Development and characterization of swirl-stabilized diffusion mesoscale burner array

Abstract

A diffusion mesoscale burner array with integrated fuel manifold and injection holes has been developed for compact and efficient propulsion and power systems. Each burner element is equipped with its own fuel injection holes built into its swirl-inducing geometry to improve flame interaction and reduce flame length. The diffusion mesoscale burner array provides comparable performance to a premixed mesoscale burner array under similar operating conditions despite fuel unpremixedness. Overall, diffusion flames on the mesoscale burner array exhibit 7.8% lower global equivalence ratios at lean blow-off conditions compared to premixed flames. Imaging of two primary combustion intermediates, OH and CH2O, is carried out using planar laser induced fluorescence to visualize the post- and pre-combustion zones of diffusion and premixed flames.

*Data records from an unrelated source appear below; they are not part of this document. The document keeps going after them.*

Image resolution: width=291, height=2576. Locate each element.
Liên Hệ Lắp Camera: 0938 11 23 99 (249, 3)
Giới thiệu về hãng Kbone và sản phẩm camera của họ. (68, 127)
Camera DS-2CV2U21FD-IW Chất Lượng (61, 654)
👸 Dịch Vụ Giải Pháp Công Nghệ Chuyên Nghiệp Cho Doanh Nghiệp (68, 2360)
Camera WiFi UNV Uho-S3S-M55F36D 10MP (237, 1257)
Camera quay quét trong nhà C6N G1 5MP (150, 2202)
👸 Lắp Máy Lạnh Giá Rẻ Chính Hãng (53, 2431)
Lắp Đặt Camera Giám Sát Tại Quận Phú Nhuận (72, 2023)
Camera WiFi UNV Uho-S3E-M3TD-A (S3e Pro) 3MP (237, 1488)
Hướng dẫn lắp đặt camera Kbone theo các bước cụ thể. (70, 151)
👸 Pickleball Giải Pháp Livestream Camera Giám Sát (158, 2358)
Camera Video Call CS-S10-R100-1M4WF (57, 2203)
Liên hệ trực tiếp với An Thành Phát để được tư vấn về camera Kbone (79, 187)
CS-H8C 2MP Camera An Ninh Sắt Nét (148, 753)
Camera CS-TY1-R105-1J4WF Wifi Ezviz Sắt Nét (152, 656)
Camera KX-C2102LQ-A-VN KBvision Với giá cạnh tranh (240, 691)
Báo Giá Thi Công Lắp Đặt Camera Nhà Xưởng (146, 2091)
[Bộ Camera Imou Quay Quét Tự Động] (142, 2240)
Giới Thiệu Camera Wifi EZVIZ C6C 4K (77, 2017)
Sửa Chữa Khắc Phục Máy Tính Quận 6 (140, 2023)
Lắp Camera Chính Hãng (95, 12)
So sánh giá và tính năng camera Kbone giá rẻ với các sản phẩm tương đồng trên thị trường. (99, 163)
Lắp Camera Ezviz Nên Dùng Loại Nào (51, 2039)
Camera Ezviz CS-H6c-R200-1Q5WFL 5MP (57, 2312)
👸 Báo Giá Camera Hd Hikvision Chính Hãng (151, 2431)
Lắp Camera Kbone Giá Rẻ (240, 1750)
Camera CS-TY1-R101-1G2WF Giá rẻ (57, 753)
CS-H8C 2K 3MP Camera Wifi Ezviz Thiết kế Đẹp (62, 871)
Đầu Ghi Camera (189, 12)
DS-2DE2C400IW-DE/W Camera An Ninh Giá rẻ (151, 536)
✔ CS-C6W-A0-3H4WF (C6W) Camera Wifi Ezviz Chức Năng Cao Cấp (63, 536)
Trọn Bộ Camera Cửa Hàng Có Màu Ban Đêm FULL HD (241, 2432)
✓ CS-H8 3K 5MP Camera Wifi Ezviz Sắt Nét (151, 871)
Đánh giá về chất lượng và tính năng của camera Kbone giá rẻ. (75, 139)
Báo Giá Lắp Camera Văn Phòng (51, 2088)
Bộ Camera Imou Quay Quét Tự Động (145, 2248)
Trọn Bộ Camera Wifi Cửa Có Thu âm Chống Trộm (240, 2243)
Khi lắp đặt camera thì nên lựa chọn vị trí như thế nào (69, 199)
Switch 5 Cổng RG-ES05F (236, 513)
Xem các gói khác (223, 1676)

Simultaneous 10 kHz high-speed OH fluorescence images and pressure measurements are used to study flame response and stability under external acoustic perturbation at a frequency of 200 Hz. OH fluorescence images show higher heat release and flame front fluctuations for diffusion flames. Rayleigh index reveals similar thermo-acoustic stability characteristics between diffusion and premixed flames. However, diffusion mesoscale flames exhibit large flame surface variation under external acoustic perturbation by spectral proper orthogonal decomposition analysis.